Some emotionally labile people survive through adulthood by depending upon family and friends for support. That may be good in the short term, but most people manage to eventually slap together their own specially-designed cope-abilities using materials gathered from living the greater part of a life.

Your Copeability Strengths

Below is a list of thirty such materials which have proven to be highly durable by those who are walking the AMD road. Discover your copeability level by counting those habits which you practice on a regular basis.

  • You deal with problems one at a time, rather than letting them pile up.
  • You compose lists of positives and negatives when a tough decision has to be made
  • You identify escape routes in case plans go awry.
  • You practice techniques such as counting to ten or controlled breathing during times of stress.
  • You let go of thoughts that really don’t matter.
  • You use yesterday’s lessons to plan for tomorrow.
  • You enjoy the present, because you realize that it is always the present.
  • You expect the best, but prepare for the worst.
  • You give yourself the gift of time.
  • You never say what you think until you’ve thought.
  • You don’t sweat the small stuff, but you work hard on the big stuff.
  • You maintain a bit of knowledgeable cynicism.
  • You believe that miracles can happen.
  • You let your enthusiasm show.
  • You look for hope in everything.
  • You love and laugh a lot.
  • You make no excuses.
  • You lay no blame.
  • You accept responsibility for your own actions.
  • You look for possibilities inside yourself.
  • You are your own best friend, cheerleader, and entertainment director.
  • You get plenty of rejuvenating sleep.
  • You eat and drink well.
  • You exercise.
  • You reward yourself for little successes.
  • You forgive yourself for little failures.
  • If you feel like your glass is half empty, you get a smaller glass.
  • You think of strangers as your friends.
  • You embrace change while respecting tradition.
  • You laugh and cry enthusiastically, because you know how healthy that can be.

Total: ___/30

Your copeability score:

30/30: You should think about starting a talk show.
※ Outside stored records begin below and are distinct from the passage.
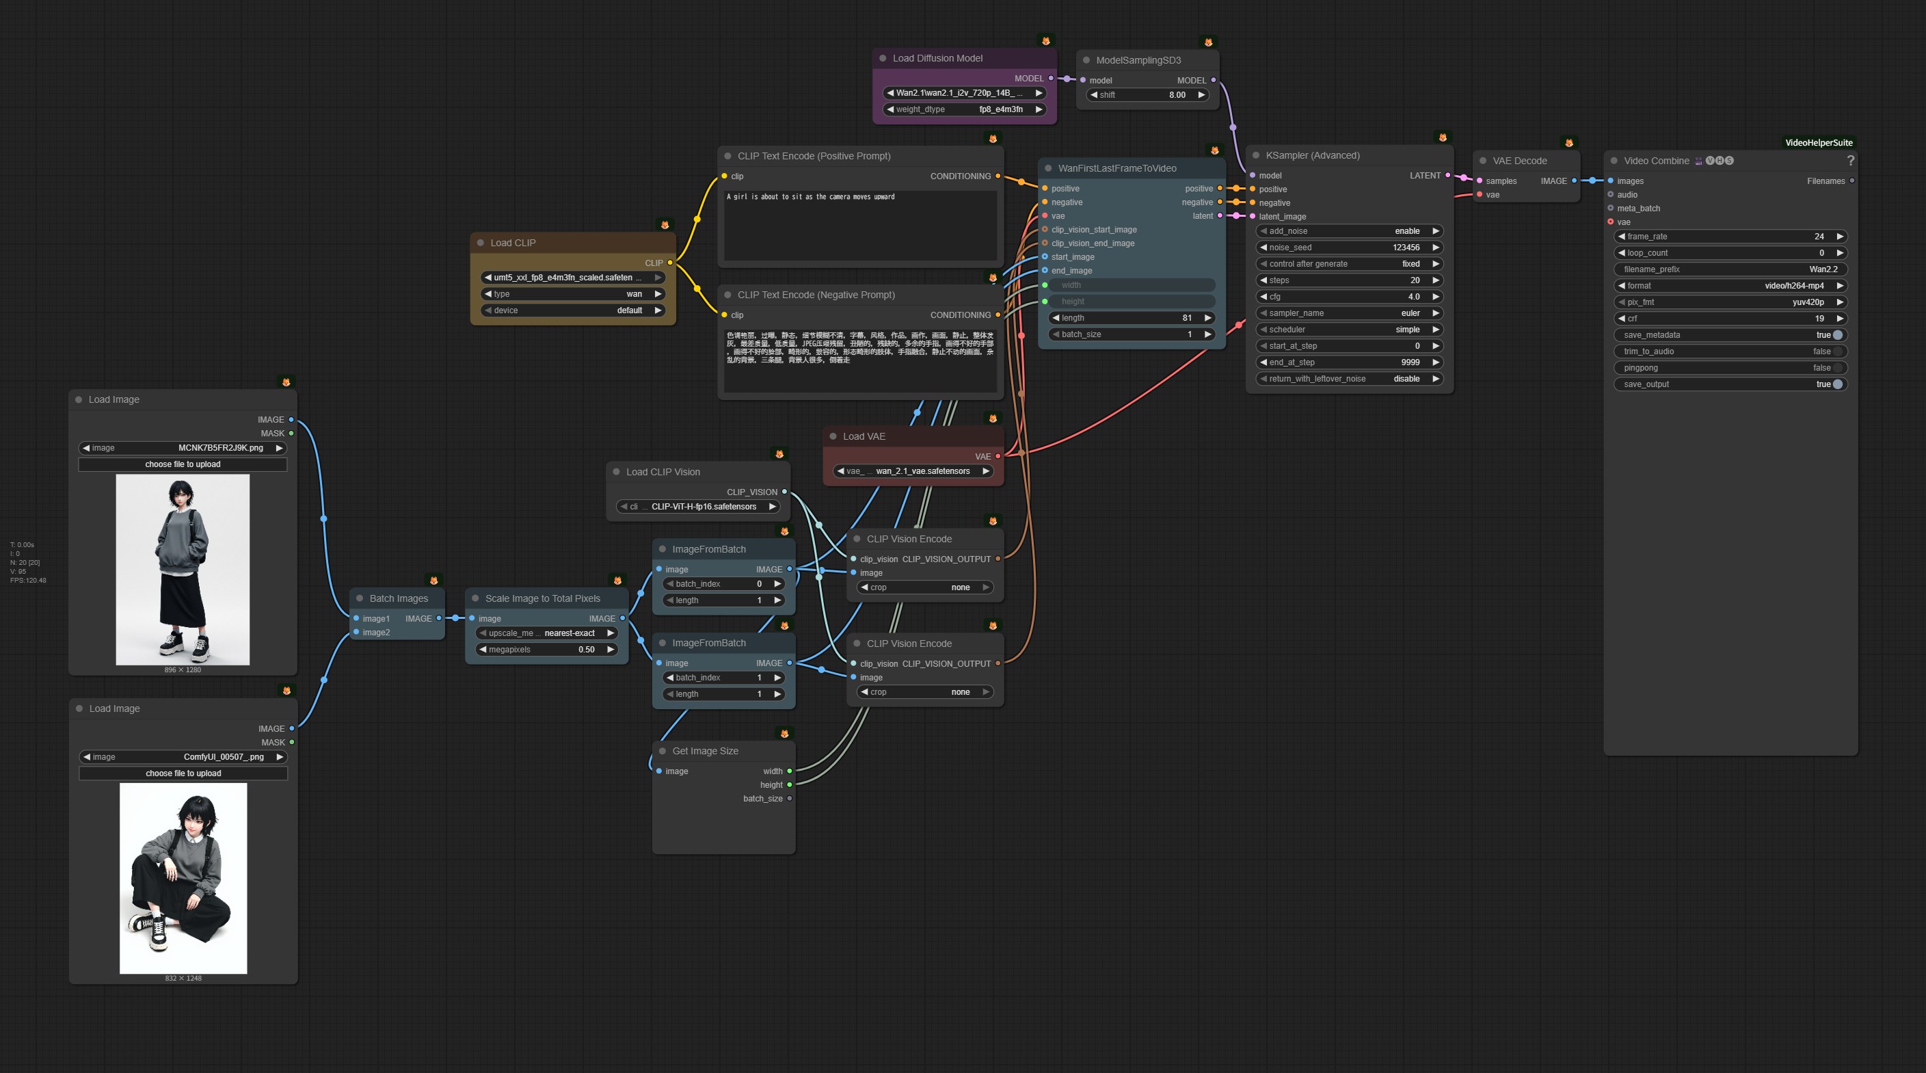Click the Load CLIP Vision node title

click(662, 472)
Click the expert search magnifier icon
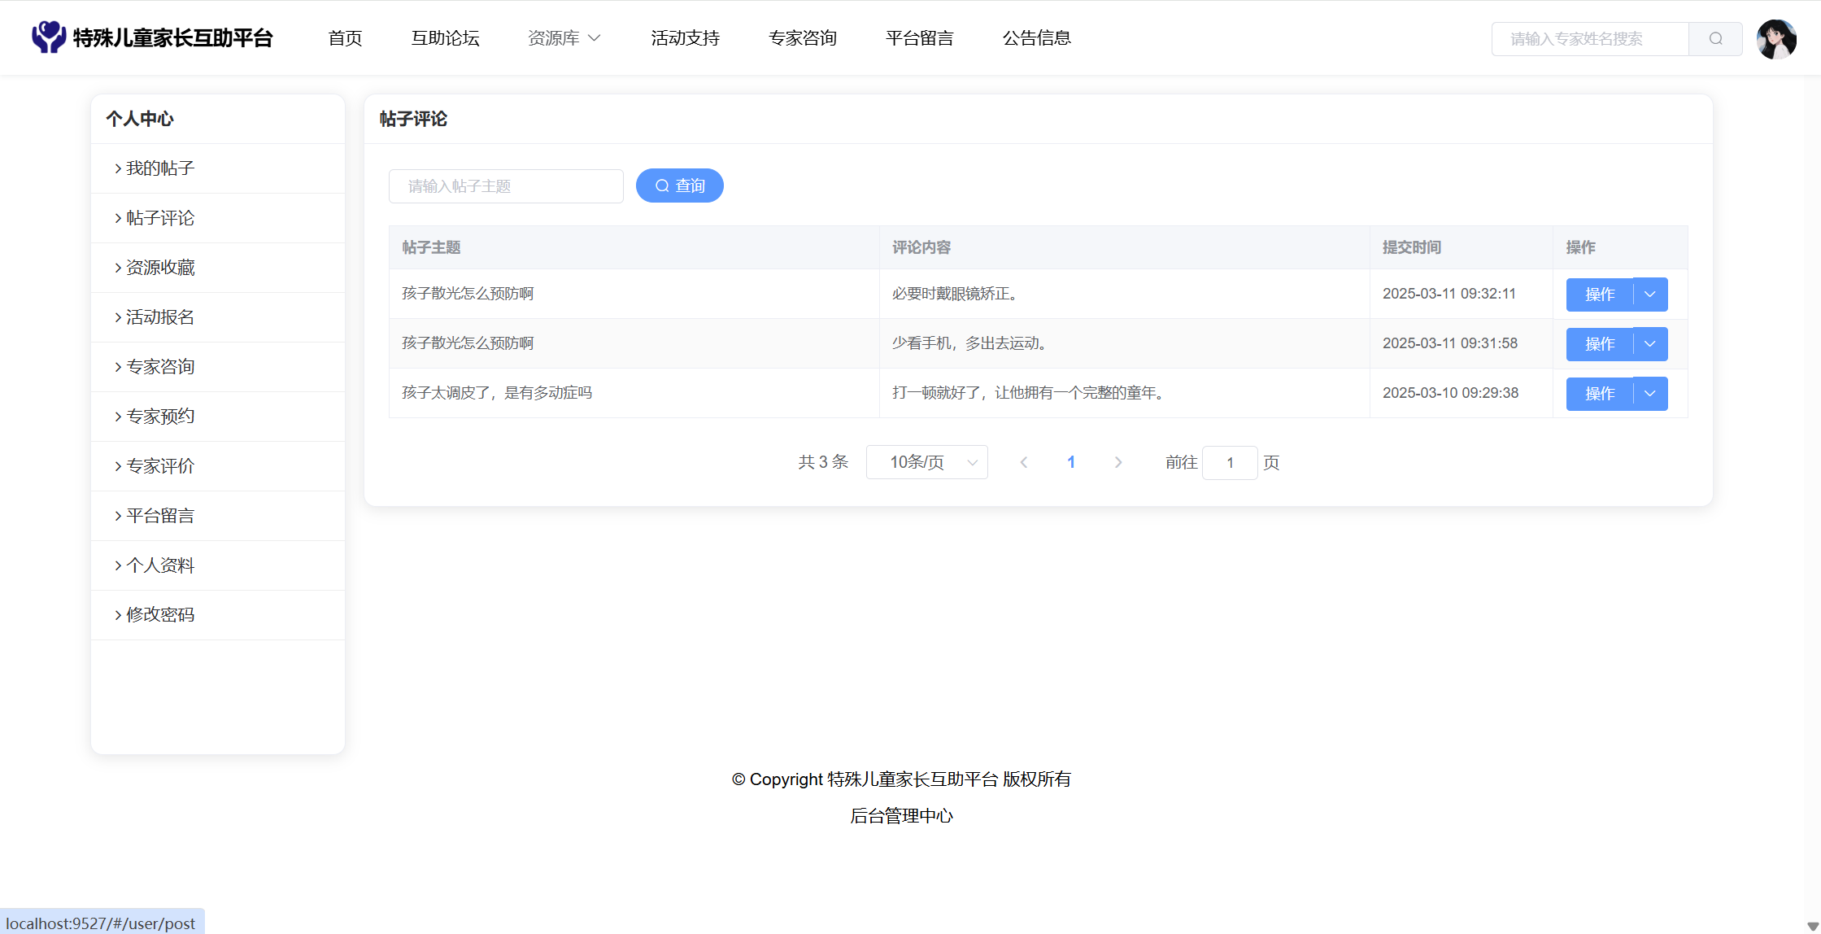 [x=1715, y=39]
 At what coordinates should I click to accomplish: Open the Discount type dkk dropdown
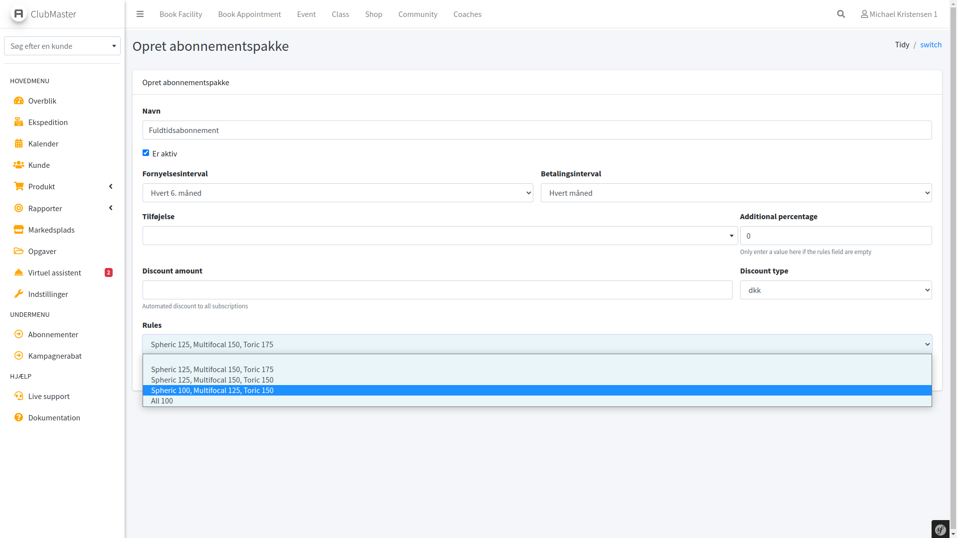[835, 290]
The world needs to learn from you.

22-29: You will be successful at this low vision thing. Congratulations!!

15-21: You will do fine if you can raise your score as soon as possible. Make that your most immediate goal.

8-14: You have some work to do. Start with the easiest to change, then build on those successes.

0-7: You are as delicate as an egg shell. Hopefully, this book will give you the strength you need to cope with the challenges of AMD. If you cannot get your score up to at least 20, please consider talking to someone who can help you sort out your thoughts and the direction you want to take.